Provided data
[Start of section]
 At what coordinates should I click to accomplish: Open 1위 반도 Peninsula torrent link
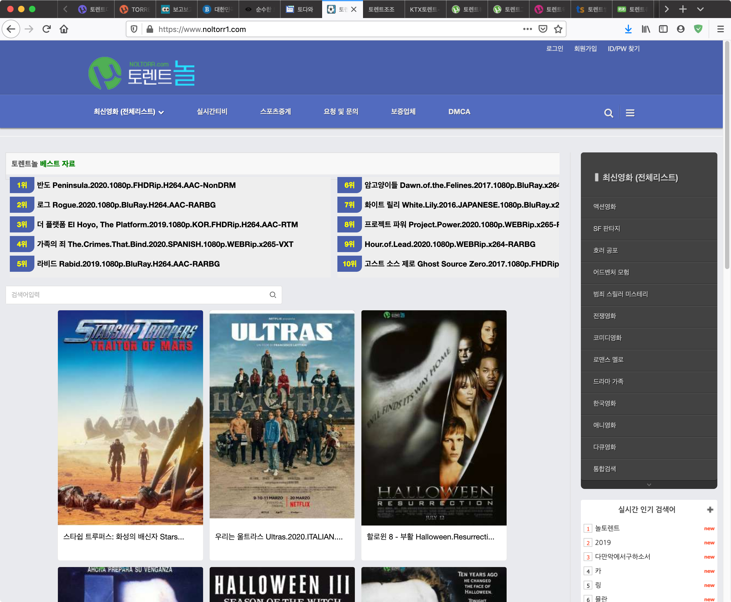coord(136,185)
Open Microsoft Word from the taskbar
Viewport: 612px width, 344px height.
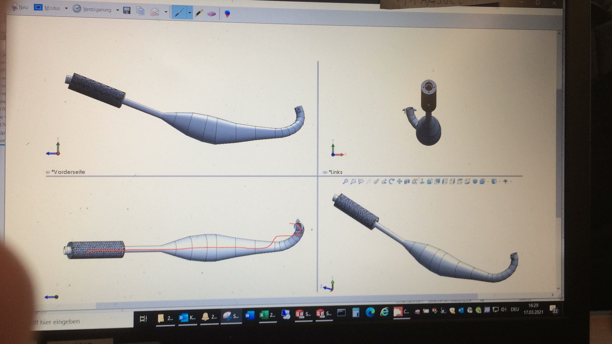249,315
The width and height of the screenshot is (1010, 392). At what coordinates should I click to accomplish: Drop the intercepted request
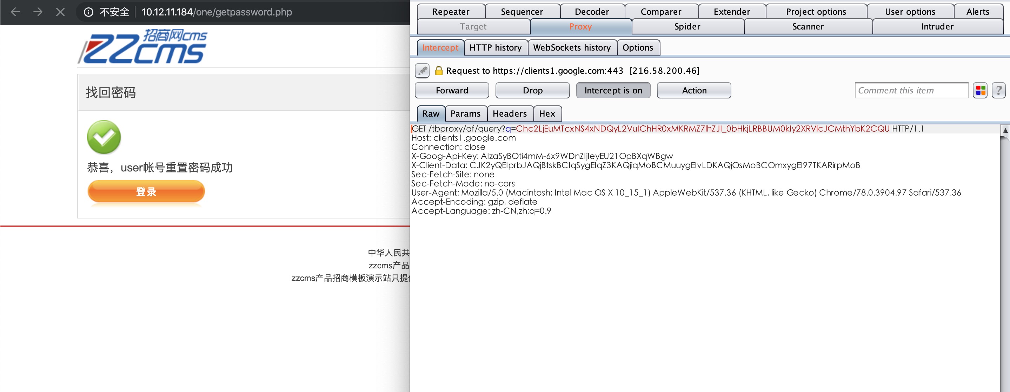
[End of section]
[Start of section]
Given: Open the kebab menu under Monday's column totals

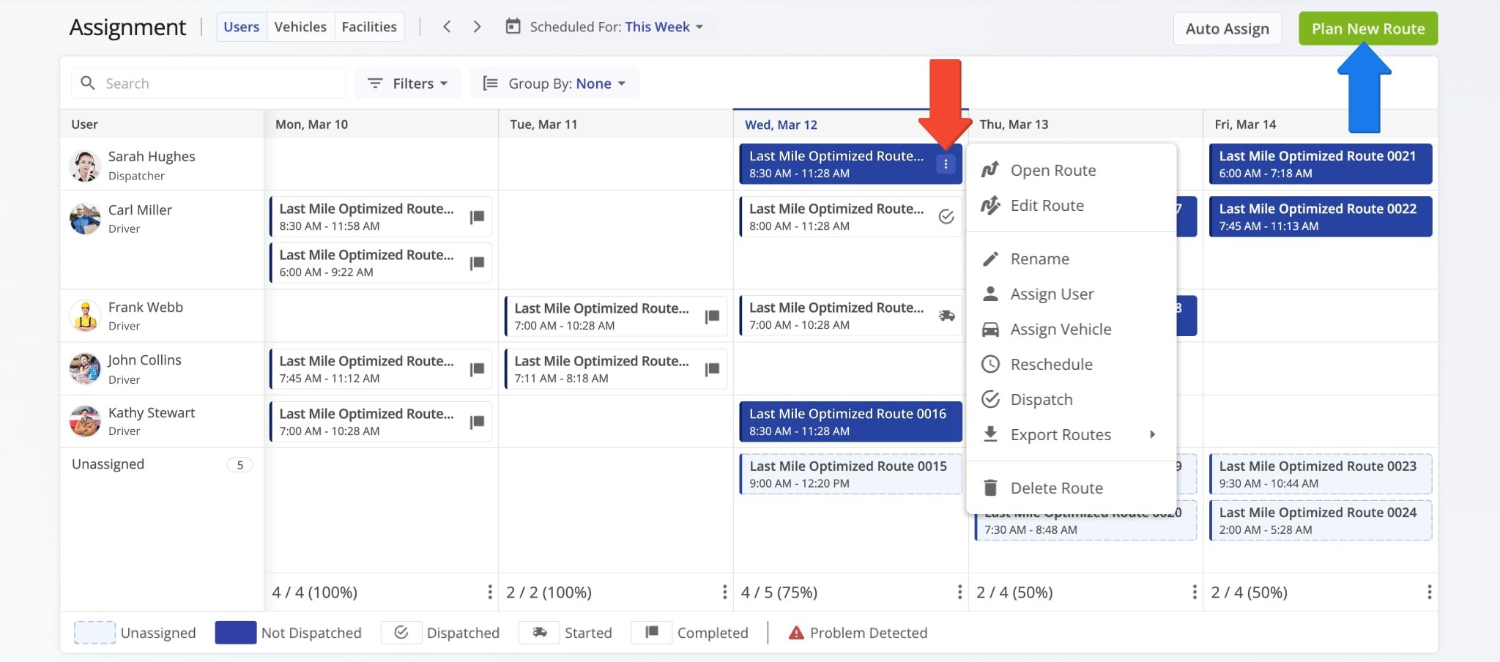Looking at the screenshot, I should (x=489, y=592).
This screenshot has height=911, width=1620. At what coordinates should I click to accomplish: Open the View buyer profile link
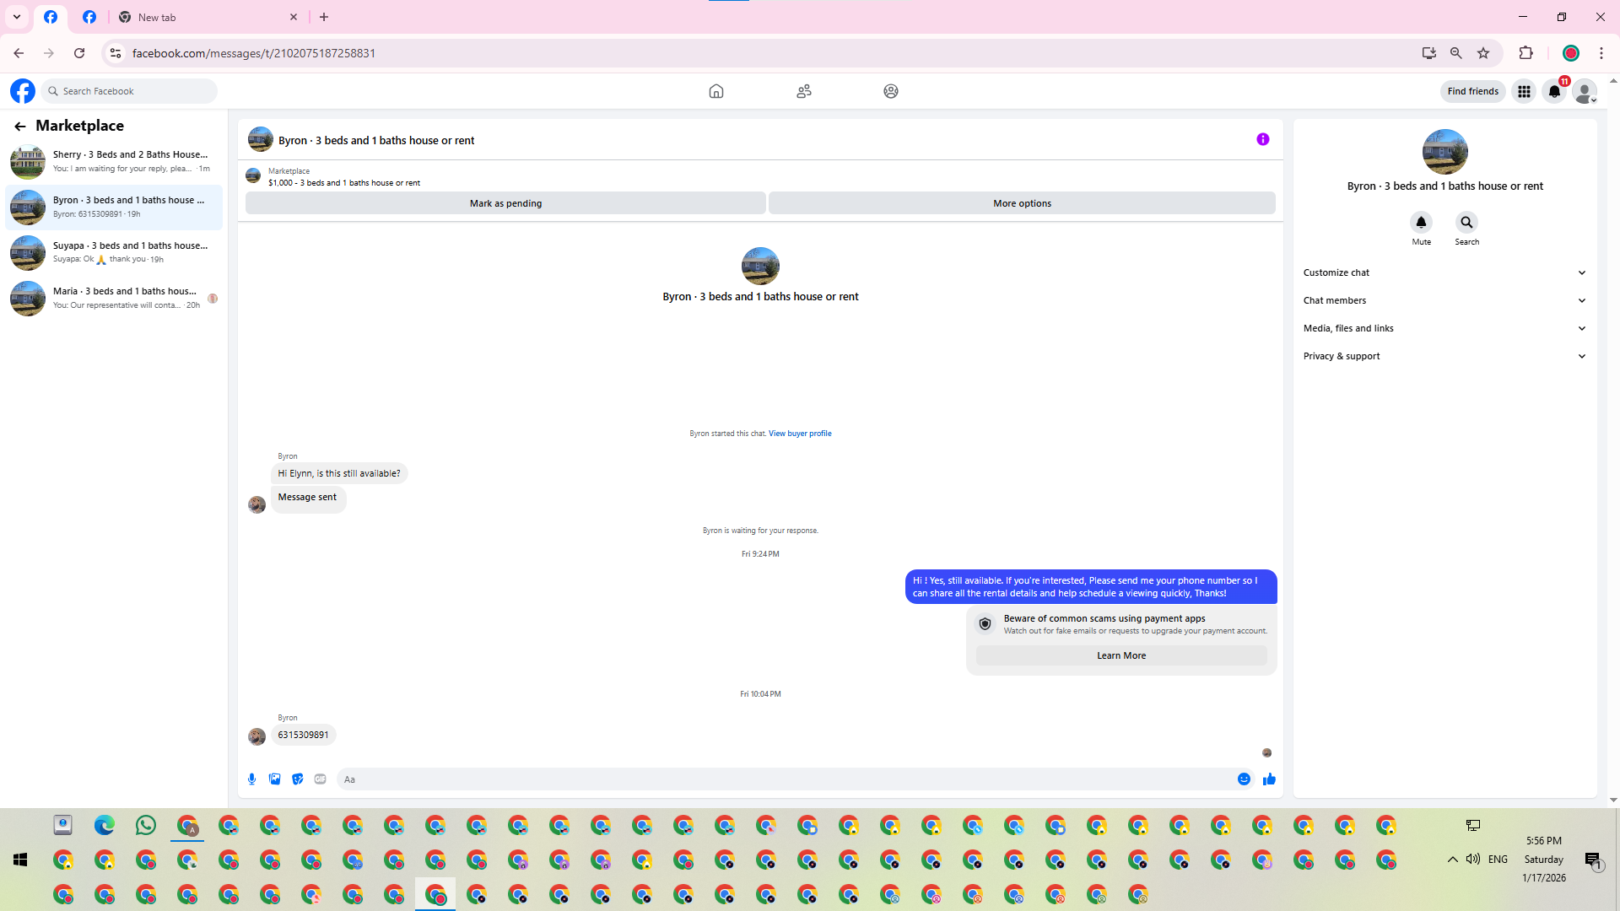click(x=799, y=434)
[End of section]
Quote the lines above exactly, starting with the one that has "Viewport: 612px width, 344px height." and ending with the one that has "The width and"; drop the pictures and include nothing else.

Your response
Viewport: 612px width, 344px height.
249,315
The width and height of the screenshot is (1010, 392). At what coordinates should I click to accomplish: Drop the intercepted request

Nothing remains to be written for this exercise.